A foundation model jointly pretrained on 67M single-cell and spatial transcriptomic profiles to model intra-cellular expression and inter-cellular spatial dependencies.
OmniCell is a transcriptomic foundation model developed by BGI Research (Shenzhen) and released as a preprint in December 2025. It addresses a structural gap in the single-cell foundation-model landscape: most existing models treat each cell in isolation, learning representations from gene-expression vectors while discarding the spatial context in which cells actually reside. Yet tissue function emerges from how cells are arranged and how they communicate with their neighbors. OmniCell is presented as the first foundation model to jointly model intra-cellular gene expression and inter-cellular spatial dependencies within a single unified architecture.
The model is pretrained on a corpus of 67 million combined single-cell and spatial transcriptomic profiles, spanning dissociated single-cell RNA sequencing data and spatially resolved transcriptomics. By learning from both data types together, OmniCell aims to capture not only the regulatory and co-expression structure inside individual cells but also the organizational logic of how cells of different types are positioned relative to one another in tissue. This dual objective is intended to produce representations that transfer across both dissociated and spatial assays.

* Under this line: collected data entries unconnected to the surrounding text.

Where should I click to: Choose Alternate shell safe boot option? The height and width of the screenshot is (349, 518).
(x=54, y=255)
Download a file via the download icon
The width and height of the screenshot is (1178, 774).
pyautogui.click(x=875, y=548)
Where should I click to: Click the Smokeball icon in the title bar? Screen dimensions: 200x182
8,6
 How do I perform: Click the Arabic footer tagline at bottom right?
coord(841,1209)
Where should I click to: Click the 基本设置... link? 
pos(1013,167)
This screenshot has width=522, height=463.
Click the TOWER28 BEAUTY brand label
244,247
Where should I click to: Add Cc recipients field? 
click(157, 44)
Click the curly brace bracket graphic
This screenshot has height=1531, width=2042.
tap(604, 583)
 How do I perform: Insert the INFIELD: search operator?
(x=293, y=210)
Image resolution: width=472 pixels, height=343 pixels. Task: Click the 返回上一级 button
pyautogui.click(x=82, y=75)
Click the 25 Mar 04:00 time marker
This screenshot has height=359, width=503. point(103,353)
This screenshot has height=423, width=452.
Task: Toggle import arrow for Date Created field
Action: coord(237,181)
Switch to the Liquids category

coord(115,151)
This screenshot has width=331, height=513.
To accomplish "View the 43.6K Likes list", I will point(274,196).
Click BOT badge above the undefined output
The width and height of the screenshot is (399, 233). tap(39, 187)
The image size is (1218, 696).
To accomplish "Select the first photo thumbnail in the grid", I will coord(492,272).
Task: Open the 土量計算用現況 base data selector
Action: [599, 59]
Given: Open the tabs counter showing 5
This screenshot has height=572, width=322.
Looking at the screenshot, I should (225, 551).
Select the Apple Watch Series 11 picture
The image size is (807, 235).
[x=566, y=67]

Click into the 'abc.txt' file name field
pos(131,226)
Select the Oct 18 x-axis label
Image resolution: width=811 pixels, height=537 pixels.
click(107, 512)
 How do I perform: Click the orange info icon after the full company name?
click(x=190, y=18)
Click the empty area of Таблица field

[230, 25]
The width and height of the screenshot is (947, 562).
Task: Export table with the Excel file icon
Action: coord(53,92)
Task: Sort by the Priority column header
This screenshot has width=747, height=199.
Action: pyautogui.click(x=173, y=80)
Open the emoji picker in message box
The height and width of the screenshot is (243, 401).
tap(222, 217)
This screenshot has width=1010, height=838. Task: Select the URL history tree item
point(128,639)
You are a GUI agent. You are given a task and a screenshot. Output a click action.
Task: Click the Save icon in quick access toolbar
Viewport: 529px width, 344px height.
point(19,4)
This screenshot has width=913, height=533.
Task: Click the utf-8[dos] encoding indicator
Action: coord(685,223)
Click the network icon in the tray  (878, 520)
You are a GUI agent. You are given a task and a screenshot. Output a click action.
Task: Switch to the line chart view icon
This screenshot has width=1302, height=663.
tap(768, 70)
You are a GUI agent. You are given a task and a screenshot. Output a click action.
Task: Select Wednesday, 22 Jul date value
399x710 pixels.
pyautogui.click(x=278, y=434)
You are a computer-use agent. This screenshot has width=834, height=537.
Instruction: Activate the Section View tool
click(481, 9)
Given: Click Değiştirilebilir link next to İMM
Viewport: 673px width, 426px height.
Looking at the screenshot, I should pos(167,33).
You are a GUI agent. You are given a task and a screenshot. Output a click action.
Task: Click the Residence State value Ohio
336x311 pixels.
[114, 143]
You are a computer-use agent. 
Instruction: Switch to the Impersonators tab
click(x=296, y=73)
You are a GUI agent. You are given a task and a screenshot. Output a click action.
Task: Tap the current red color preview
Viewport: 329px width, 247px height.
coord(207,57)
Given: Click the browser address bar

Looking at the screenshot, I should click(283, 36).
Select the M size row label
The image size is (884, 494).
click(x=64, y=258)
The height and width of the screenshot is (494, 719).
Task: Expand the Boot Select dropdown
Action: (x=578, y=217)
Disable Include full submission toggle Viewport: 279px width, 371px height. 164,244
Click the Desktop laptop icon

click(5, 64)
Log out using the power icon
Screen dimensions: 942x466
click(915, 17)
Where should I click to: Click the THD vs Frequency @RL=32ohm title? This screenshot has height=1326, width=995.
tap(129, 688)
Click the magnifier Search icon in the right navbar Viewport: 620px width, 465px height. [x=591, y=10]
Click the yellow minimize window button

OmniCell fits alongside single-cell foundation models such as scGPT, Geneformer, and UCE on the expression side, and spatial-transcriptomics methods on the tissue side, but distinguishes itself by unifying the two regimes rather than specializing in either. It targets zero-shot deployment across several downstream tasks without task-specific retraining.
OmniCell is a transcriptomic foundation model pretrained in a self-supervised fashion on 67 million single-cell and spatial transcriptomic profiles. Its defining design choice is the joint treatment of intra-cellular expression and inter-cellular spatial relationships, allowing it to serve as a shared backbone for both dissociated single-cell and spatially resolved data. The preprint reports zero-shot performance across cell-type deconvolution, spatial domain delineation, and gene co-expression reconstruction, positioning OmniCell as a general-purpose representation learner for transcriptomics rather than a single-task model. Detailed architecture specifications, parameter counts, and full benchmark tables are described in the preprint; precise figures should be confirmed against the published version as the work is peer reviewed.
OmniCell is intended for researchers working across single-cell and spatial transcriptomics who need a single pretrained backbone that operates in both regimes. Practical use cases include deconvolving spatial spots into cell-type composition, mapping spatial tissue domains in development and disease, and reconstructing co-expression networks from sparse data. Because the reported tasks are zero-shot, the model could lower the barrier for groups that lack the labeled data or compute needed to train task-specific models, particularly in spatial-omics settings where annotated references are scarce.
OmniCell stakes out a notable position as a foundation model that unifies dissociated and spatially resolved transcriptomics under one pretraining objective, a direction the field has been moving toward as spatial assays proliferate. Its real influence will depend on independent validation and broader adoption. A significant caveat is availability: at the time of writing, the preprint provides no public code or model weights, and it is released under an all-rights-reserved license, which constrains reproducibility and reuse until the authors release artifacts or relax the terms.